ECLI:NL:RBDHA:2023:19082
Rechtbank Den Haag
- Eerste aanleg - enkelvoudig
- Rechtspraak.nl
Afwijzing verblijfsvergunning regulier voor humanitair tijdelijk verblijf na mensenhandel
In deze uitspraak van de Rechtbank Den Haag op 8 november 2023, wordt het beroep van eiser tegen de afwijzing van zijn aanvraag voor een verblijfsvergunning regulier voor het verblijfsdoel 'humanitair tijdelijk' beoordeeld. De staatssecretaris van Justitie en Veiligheid had de aanvraag op 7 april 2020 afgewezen, en deze afwijzing werd op 5 augustus 2020 gehandhaafd. De rechtbank heeft besloten geen zitting te houden, omdat partijen daarmee instemden.

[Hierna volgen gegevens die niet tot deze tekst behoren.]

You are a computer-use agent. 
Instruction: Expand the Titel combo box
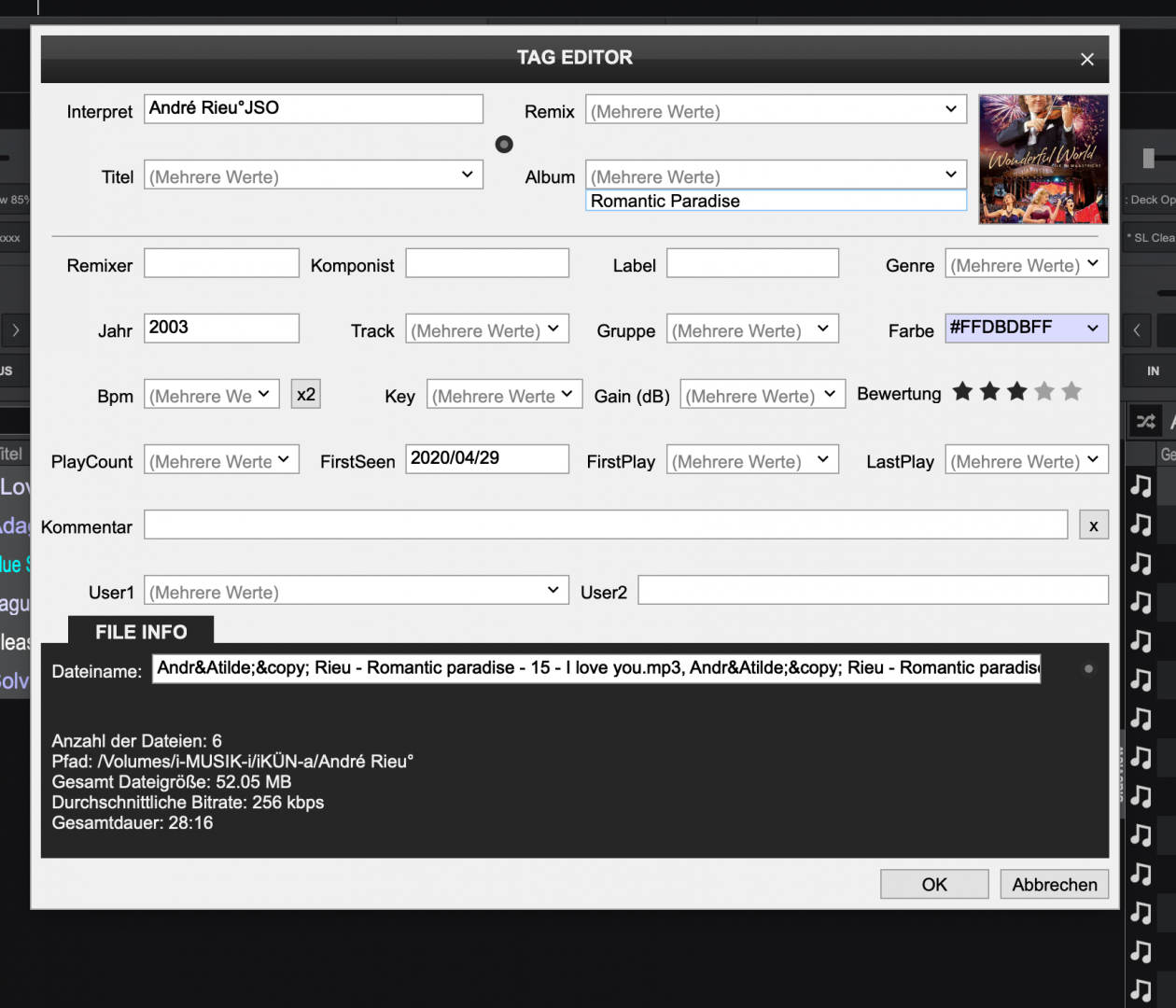tap(467, 175)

De rechtbank toetst of de staatssecretaris de aanvraag terecht heeft afgewezen. Eiser heeft aangevoerd dat hij van juni 2016 tot oktober 2019 gedwongen werd om in Italië te werken zonder betaling en dat hij in Nederland aangifte heeft gedaan van mensenhandel. De staatssecretaris heeft echter geconcludeerd dat de aangifte niet leidt tot vervolging, omdat Nederland geen rechtsmacht heeft over de gepleegde feiten. Hierdoor is de aanwezigheid van eiser in Nederland niet noodzakelijk voor de opsporing en vervolging van mensenhandel.

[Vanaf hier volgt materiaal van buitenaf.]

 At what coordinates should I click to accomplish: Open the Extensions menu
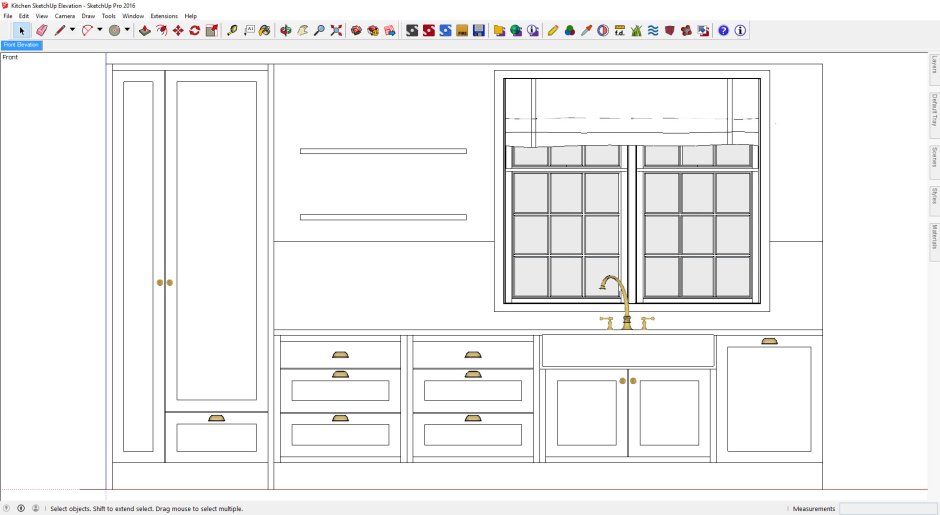pos(164,17)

De rechtbank oordeelt dat de staatssecretaris terecht heeft besloten de aanvraag af te wijzen. Eiser heeft geen argumenten aangedragen die aantonen dat hij voldoet aan de voorwaarden voor de verblijfsvergunning. De rechtbank concludeert dat het beroep ongegrond is en dat er geen aanleiding is voor een proceskostenveroordeling. De uitspraak is openbaar gemaakt en partijen zijn op de hoogte gesteld van de beslissing.